Until recently, Ashley Madison was the answer for men seeking discreet extramarital sexual encounters. Today, she’s the woman selling you a basketball season subscription.
The Atlanta Hawks have launched a new ad campaign featuring three spokespeople—two female, one male—all actually named Ashley Madison. Rather than enabling marital infidelity, however, the Hawks want to lure you away from your old sports team with their seasonal flex plan. (No, not the type of flexibility you’re thinking of.)
“Have you had a little rough patch with your first love?” asks one of the Ashleys. “Maybe they just don’t deliver the excitement you need anymore.” Ms. Madison goes on to promise that, unlike your old team, the Hawks flex plan guarantees “10 nights of pure, unadulterated excitement.”
According to the official statement from the Hawks:
“Fans are encouraged to start a new love affair with the team by customizing their own unique ticket plan to ensure they are at all of the top games during the 2015-16 season and receive the best selection of games, seats and pricing.”
This time last year, the Hawks were in the news due to owner Bruce Levenson’s departure from the tea, after he admitted to sending a racist email two years priror. In April, the team was purchased by a group led by billionaire businessman Antony Ressler. But it seems like, despite the past controversy, the Hawks aren’t striving for a squeaky clean image.
The team’s new ad campaign comes one month after a group of anonymous hackers dumped nearly 10 gigabytes of stolen AshleyMadison.com user data onto the Dark Net.

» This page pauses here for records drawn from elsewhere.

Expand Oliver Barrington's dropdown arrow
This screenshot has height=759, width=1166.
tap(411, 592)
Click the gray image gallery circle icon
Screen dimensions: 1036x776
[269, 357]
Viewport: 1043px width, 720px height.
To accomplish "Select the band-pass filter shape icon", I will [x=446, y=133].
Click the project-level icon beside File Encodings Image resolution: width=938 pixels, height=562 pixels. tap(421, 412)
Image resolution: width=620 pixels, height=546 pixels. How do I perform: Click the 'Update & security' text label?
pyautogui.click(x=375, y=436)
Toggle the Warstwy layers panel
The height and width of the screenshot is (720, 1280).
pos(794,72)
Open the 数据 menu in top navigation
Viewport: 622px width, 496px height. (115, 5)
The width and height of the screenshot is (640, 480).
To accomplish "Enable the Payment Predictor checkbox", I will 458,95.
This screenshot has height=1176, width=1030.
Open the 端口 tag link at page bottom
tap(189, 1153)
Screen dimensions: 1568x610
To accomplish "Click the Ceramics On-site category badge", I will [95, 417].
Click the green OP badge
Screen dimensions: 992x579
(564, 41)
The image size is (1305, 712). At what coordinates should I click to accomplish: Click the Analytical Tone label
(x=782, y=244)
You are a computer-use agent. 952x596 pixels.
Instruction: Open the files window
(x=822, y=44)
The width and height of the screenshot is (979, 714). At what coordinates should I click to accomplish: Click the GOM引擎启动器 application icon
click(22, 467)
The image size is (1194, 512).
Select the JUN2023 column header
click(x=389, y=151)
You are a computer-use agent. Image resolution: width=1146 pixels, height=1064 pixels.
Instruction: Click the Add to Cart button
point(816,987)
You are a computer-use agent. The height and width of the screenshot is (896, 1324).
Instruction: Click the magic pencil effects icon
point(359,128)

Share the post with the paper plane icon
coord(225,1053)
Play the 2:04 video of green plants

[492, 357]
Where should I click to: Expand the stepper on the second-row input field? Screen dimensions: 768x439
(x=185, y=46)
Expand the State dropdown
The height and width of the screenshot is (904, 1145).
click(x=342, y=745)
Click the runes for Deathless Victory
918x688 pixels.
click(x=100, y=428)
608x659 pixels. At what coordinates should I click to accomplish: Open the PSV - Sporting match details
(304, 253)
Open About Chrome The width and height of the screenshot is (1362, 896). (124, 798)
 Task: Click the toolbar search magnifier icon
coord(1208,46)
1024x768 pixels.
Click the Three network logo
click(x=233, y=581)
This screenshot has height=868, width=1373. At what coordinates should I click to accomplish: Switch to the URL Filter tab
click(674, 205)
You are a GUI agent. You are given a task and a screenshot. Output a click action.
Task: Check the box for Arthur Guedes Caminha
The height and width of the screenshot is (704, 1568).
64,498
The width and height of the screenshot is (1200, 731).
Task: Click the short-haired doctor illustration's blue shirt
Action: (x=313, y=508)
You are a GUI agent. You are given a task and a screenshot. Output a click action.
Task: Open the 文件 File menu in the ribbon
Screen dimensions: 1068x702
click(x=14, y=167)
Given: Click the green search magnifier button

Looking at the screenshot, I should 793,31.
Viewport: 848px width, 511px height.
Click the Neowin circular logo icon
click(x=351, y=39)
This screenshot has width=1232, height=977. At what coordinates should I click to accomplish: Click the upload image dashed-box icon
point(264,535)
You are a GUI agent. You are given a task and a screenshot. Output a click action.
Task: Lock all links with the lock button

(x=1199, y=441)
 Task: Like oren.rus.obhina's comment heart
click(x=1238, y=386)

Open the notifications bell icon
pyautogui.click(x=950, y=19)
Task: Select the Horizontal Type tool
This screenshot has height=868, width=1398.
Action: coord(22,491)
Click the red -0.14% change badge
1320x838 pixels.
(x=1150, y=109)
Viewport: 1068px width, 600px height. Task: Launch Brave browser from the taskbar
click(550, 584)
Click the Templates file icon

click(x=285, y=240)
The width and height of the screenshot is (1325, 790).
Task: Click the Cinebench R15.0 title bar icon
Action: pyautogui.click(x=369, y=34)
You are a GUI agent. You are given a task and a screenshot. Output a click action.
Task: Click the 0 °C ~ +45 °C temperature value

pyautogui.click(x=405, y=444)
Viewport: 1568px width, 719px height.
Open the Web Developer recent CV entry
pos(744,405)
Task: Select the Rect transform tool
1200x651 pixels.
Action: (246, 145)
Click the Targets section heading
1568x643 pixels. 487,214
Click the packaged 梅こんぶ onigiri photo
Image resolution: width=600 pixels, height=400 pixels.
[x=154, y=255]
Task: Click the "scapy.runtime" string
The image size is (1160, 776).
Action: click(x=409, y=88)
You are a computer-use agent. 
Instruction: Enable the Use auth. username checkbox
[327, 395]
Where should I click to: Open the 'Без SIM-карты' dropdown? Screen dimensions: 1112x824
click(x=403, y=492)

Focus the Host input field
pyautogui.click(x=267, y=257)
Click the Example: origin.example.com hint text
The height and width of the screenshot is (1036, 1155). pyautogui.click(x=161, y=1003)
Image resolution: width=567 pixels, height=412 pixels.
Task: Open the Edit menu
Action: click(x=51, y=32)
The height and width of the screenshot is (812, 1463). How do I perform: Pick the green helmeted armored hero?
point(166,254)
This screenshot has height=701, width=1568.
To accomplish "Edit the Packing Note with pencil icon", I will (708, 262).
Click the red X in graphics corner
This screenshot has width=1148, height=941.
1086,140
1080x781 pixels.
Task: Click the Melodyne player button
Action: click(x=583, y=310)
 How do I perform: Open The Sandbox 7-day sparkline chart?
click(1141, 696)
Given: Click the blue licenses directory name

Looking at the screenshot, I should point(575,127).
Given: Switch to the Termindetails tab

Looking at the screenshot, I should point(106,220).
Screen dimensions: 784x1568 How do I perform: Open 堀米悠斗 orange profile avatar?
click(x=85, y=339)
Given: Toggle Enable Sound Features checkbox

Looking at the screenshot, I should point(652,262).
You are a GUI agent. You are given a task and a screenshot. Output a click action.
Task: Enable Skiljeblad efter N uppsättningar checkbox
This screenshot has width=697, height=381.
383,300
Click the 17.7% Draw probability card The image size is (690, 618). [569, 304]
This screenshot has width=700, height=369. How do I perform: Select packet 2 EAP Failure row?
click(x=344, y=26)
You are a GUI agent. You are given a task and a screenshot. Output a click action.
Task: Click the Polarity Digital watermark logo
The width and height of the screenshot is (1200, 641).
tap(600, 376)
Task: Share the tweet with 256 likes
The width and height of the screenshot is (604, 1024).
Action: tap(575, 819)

The fallout of the hack is ongoing; it was confirmed last week that the suicide of a New Orleans pastor was due to his shame over being exposed by the hack.
So far, the response to the ads have been mixed, ranging from compliments praising the Hawks “genius marketing” to shock that the team would capitalize on an event as serious as the Ashley Madison hack.
Hey @ATLHawks, using adultery to sell tickets is desperate and sick. Pull the Ashley Madison campaign now.— stephen carter (@stephenedwardc) September 18, 2015
Hopefully the fate of this ad campaign fares better than that of the original Ashley Madison.